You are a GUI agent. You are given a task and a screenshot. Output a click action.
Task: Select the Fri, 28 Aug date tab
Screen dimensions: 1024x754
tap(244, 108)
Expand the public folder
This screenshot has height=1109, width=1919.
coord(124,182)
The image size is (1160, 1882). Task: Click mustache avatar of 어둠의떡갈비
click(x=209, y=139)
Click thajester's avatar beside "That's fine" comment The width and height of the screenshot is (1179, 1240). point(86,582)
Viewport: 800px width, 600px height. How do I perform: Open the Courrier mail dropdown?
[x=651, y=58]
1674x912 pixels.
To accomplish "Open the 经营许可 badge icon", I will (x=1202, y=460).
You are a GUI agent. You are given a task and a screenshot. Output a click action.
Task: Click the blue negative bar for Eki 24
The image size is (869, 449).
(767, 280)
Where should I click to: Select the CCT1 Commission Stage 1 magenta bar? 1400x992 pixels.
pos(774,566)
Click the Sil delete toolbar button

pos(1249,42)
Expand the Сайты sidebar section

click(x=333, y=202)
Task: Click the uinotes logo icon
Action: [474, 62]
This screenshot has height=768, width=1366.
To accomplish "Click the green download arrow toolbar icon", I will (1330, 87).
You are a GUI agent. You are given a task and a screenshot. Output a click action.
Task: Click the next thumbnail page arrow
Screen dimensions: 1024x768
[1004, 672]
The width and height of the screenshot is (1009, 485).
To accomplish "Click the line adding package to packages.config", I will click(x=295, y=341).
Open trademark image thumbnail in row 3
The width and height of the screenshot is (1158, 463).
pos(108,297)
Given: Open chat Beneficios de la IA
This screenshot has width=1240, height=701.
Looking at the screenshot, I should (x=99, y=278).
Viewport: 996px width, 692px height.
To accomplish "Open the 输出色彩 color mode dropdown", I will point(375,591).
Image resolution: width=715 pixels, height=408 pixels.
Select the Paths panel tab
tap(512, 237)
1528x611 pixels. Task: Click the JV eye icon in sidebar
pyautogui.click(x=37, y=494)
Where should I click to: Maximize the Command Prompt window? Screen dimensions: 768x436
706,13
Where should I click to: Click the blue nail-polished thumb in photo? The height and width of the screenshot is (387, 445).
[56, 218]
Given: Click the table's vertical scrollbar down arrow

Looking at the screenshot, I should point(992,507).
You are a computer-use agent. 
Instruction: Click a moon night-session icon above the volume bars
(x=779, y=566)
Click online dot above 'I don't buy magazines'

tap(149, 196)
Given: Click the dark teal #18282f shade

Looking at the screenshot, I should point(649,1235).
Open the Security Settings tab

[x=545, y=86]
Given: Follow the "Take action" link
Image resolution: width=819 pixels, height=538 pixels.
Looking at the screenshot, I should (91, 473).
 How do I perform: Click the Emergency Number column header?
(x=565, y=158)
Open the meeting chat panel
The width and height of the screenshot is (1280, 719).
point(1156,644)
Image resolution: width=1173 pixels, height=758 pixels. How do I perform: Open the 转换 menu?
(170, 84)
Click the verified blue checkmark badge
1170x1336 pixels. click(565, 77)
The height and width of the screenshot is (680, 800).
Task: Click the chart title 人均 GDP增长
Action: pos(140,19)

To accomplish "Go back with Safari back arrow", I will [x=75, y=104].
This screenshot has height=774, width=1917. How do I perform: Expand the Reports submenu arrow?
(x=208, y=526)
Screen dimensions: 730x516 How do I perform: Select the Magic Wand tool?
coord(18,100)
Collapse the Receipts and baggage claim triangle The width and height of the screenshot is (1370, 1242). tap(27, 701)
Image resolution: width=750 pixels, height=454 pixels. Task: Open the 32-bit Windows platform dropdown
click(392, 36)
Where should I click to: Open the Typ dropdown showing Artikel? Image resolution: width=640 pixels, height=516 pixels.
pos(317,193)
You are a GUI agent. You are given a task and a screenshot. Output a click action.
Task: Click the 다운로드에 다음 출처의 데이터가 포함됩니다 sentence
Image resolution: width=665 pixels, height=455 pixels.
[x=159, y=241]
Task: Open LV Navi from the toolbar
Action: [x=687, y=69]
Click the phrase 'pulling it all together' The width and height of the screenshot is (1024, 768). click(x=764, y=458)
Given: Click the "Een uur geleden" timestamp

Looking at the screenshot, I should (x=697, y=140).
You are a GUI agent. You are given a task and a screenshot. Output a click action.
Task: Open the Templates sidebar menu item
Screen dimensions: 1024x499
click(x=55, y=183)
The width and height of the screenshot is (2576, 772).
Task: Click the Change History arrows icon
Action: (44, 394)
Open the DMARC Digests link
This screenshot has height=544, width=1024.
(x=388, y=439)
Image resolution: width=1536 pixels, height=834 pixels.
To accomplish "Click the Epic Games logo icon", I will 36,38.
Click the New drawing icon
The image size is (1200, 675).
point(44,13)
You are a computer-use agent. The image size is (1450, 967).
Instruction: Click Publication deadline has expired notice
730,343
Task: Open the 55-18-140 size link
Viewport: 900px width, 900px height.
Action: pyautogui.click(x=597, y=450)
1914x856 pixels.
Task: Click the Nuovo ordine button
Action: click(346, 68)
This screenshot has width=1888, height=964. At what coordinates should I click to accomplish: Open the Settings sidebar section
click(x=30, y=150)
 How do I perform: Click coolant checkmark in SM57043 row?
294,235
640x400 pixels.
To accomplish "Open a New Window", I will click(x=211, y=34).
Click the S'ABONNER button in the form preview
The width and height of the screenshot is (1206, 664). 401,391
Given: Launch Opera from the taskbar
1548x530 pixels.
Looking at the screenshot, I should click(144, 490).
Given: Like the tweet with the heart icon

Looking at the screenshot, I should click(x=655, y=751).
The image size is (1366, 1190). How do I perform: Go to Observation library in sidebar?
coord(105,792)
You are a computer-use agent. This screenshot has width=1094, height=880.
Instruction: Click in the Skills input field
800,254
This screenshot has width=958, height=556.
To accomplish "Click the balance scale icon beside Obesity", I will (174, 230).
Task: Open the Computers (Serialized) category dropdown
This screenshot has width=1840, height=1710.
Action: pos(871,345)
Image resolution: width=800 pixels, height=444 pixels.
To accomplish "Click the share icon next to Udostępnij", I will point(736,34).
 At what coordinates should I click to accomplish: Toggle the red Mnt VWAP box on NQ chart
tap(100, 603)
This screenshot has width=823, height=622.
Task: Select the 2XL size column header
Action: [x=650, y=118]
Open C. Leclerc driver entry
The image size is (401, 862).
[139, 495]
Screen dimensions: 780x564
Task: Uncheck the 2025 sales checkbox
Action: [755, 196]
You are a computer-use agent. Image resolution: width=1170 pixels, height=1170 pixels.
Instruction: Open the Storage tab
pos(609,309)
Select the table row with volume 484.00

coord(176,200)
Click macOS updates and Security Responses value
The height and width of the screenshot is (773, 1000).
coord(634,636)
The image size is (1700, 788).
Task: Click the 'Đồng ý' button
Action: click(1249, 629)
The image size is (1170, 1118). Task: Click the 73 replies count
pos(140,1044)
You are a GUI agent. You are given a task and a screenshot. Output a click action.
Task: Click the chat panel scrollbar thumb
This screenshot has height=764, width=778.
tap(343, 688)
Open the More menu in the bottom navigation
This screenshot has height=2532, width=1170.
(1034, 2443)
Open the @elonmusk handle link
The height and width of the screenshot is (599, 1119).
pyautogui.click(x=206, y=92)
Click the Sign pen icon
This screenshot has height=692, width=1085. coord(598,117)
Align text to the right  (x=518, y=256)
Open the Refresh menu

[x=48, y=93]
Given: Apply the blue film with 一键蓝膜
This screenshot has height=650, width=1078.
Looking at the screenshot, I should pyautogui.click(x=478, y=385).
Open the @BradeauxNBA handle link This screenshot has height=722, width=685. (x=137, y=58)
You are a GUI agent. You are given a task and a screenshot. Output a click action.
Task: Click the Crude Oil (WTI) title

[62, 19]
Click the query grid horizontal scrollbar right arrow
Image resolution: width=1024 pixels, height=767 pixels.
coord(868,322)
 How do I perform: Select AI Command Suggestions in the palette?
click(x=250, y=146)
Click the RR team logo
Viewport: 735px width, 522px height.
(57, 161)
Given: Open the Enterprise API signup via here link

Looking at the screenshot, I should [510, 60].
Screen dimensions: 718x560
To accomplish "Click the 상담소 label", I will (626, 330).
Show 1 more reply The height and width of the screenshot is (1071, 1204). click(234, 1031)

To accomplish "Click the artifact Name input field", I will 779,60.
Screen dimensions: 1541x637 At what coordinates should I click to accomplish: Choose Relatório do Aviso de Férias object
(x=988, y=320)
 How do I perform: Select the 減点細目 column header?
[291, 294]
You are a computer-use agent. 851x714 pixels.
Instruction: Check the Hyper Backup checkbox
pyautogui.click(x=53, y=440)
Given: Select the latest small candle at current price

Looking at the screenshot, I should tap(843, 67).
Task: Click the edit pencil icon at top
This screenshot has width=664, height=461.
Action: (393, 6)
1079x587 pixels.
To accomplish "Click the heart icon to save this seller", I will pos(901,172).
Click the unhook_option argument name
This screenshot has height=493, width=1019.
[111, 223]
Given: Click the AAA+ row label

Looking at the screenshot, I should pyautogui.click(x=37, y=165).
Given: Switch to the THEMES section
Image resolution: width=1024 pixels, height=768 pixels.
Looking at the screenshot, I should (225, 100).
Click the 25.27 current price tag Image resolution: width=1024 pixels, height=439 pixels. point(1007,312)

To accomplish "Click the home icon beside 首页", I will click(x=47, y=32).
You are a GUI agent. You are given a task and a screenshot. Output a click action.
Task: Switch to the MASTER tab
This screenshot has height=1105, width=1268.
◆ ◆ ◆
Activity
Using the records above, set down exactly the lines from the one with "Task: Open the Templates sidebar menu item" through the one with "Image resolution: width=1536", inclusive, and nothing more.

The completed task
Task: Open the Templates sidebar menu item
Screen dimensions: 1024x499
click(x=55, y=183)
The width and height of the screenshot is (2576, 772).
Task: Click the Change History arrows icon
Action: (44, 394)
Open the DMARC Digests link
This screenshot has height=544, width=1024.
(x=388, y=439)
Image resolution: width=1536 pixels, height=834 pixels.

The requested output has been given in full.